As medidas estão fora do que o sr. esperava quando o presidente foi eleito?
Eu achava que seria pouco responsável do ponto de vista fiscal. Não é uma característica do PT a responsabilidade fiscal. Isso existiu no primeiro mandato do Lula, mas estava mais ligado ao ministro (da Fazenda, Antonio) Palocci. O PT sempre defendeu aumento de gastos para gerar crescimento e reduzir pobreza. Mas me surpreendeu o volume. Também me preocupava com o fato de que o governo não teria gosto pelas reformas. É um governo que não acredita nelas. Minha avaliação era de que seriam paralisadas e cresceríamos pouco. Mas é pior: o governo está tentando desfazer reformas feitas nos governos passados.
O sr. já havia criticado algumas medidas, como o arcabouço fiscal sem punição e o imposto sobre exportação de petróleo. Há algo do que foi feito até agora que veja como positivo?
O arcabouço não é suficiente, mas é positivo, porque sinaliza que existe preocupação com o equilíbrio fiscal. Do jeito que está, ele exige que alguma coisa seja feita para gerar equilíbrio fiscal. Outro ponto, que não tem a ver com o governo, é o comportamento aparentemente responsável do Congresso de evitar um passo atrás nas reformas implementadas nos últimos anos. Outra coisa positiva é a reforma tributária. Mas tenho dúvidas de que vai ser aprovada da forma como está sendo anunciada pelo (secretário extraordinário da Reforma Tributária, Bernard) Appy. A proposta é bastante positiva, mas estão começando a aparecer resistências fortes.
Há risco de que projetos como a reforma tributária fiquem travados?

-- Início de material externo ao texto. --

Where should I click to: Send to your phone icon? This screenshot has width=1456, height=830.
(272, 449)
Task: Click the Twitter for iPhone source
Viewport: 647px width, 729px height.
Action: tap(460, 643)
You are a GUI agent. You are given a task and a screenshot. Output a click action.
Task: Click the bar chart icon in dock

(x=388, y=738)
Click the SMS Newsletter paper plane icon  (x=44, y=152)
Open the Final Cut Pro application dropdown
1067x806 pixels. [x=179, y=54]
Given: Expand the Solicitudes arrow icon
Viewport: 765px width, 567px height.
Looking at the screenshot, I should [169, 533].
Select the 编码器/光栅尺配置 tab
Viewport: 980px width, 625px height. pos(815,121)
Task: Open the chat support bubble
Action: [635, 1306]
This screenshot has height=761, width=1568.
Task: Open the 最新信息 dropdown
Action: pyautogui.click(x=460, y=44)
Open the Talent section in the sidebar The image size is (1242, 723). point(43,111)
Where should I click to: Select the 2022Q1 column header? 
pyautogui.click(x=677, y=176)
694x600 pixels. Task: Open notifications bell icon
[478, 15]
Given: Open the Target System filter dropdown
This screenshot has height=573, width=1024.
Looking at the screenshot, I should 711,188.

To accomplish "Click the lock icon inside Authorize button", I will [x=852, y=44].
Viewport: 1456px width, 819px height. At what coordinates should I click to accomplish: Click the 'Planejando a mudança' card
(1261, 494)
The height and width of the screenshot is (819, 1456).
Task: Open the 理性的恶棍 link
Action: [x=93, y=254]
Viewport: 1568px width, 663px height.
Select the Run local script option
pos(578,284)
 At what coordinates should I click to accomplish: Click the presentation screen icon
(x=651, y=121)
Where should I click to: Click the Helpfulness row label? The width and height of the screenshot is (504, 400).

Pode travar. Tem muito lobby contra a reforma, porque alguns setores vão pagar mais imposto, apesar dos ganhos de produtividade. Agora, o governo não conseguiu aprovar duas propostas que considerava importantes: o PL das Fake News e a mudança no marco regulatório de saneamento. Minha pergunta é: até que ponto isso tem a ver com um Congresso ideologicamente mais resistente ou com o fato de o governo ainda não ter pago as emendas? Quando começar a pagar, vão votar a favor dos projetos, como era no passado? Espero que seja a primeira hipótese. É possível que realmente tenha mudado o comportamento do Congresso e ele tenha se tornado mais propositivo. Vamos ver.